Perspectives: Analysis of 275,000 uroliths

Perspectives: Analysis of 275,000 uroliths

Table 1 Changing trends in mineral composition of canine uroliths submitted to the Minnesota Urolith Center from 1981 to 2005
Knowledge of urolith composition is important because contemporary methods of detection, treatment and prevention of the underlying causes of urolithiasis are primarily related to knowledge of urolith composition. The following discussion is based on quantitative analysis of 275,000 canine uroliths submitted to the Minnesota Urolith Center from 1981 to the spring of 2006. (For additional details related to feline uroliths and feline urethral plugs, refer to the Diagnote entitled "Changing trends in composition of feline uroliths and feline urethral plugs," published in the April 2006 issue of DVM Newsmagazine (Vol. 37, No.4).

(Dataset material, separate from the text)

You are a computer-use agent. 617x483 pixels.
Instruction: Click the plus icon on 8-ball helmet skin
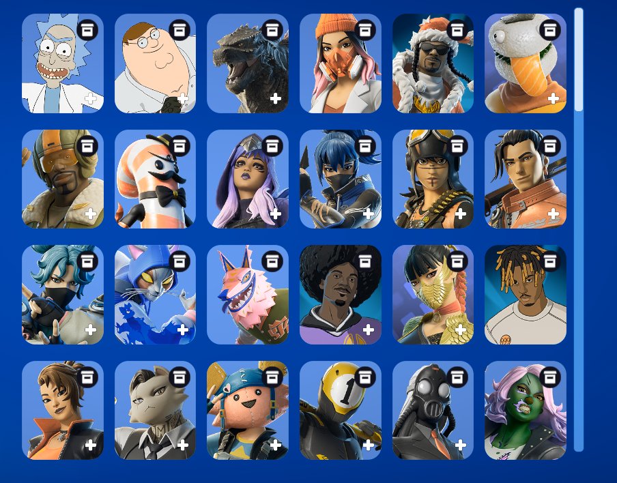369,445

Table 2 canine urolith distribution 1981-2005
In 1981, calcium oxalate was detected in only 5 percent of canine uroliths submitted to the Minnesota Urolith Center, whereas struvite (magnesium ammonium phosphate) was detected in 78 percent (Table 1). However, evaluation of the prevalence of different types of minerals in canine uroliths during successive years revealed a gradual and consistent increase in occurrence of calcium oxalate uroliths and a gradual and consistent decline in the occurrence of struvite uroliths (Tables 1 and 2). In fact, by 2003 the prevalence of calcium oxalate (41 percent) was approximately equal to struvite (40 percent). In 2004, calcium oxalate (41 percent) surpassed struvite (39 percent). In 2005, calcium oxalate was detected in 41 percent of the urolith submissions while struvite was detected in (38 percent). Stated in another way, from 1981 to the spring of 2006, struvite uroliths declined by approximately 43 percent compared to a 780-percent rise in calcium oxalate (Table 2). What is the explanation of this dramatic change?

Table 3 Mineral composition of 275,000 canine uroliths
One hypothesis to explain the reciprocal relationship between the prevalence of canine calcium oxalate and magnesium ammonium phosphate uroliths during this period is that development and widespread acceptance of medical protocols to dissolve canine struvite uroliths with calculolytic diets by the veterinary community resulted in decreased submission of struvite uroliths for analysis.

Struvite urolith dissolution technology was introduced to the veterinary profession in approximately 1983. Since then, struvite dissolution has become a standard of practice. However, if the increase in prevalence of calcium oxalate resulted solely as a result of reduction in struvite stone submissions related to their dissolution, one would expect a proportionate increase in prevalence of other urolith types as well. Did this occur? During the same period, the prevalence of purines, cystine, calcium phosphate and silica uroliths did not increase substantially. However, the prevalence of compound stones containing calcium oxalate increased. (If the core or center of a urolith is at least 70 percent one mineral type [e.g. calcium oxalate], and is surrounded by one or more layers primarily [>70 percent] of a different mineral, such as struvite, then it is called a compound urolith, as seen in Photos 1 and 2). Thus it is apparent that the increased prevalence of canine calcium oxalate uroliths also must have been associated with other factors. As described elsewhere, these factors appear to include several dietary components, gender and breed of dog.

Photo 1: Ventrodorsal survey radiograph of the abdomen of a 10-year-old spayed female Yorkshire terrier. Note the different radiographic density of the compound urocystolith.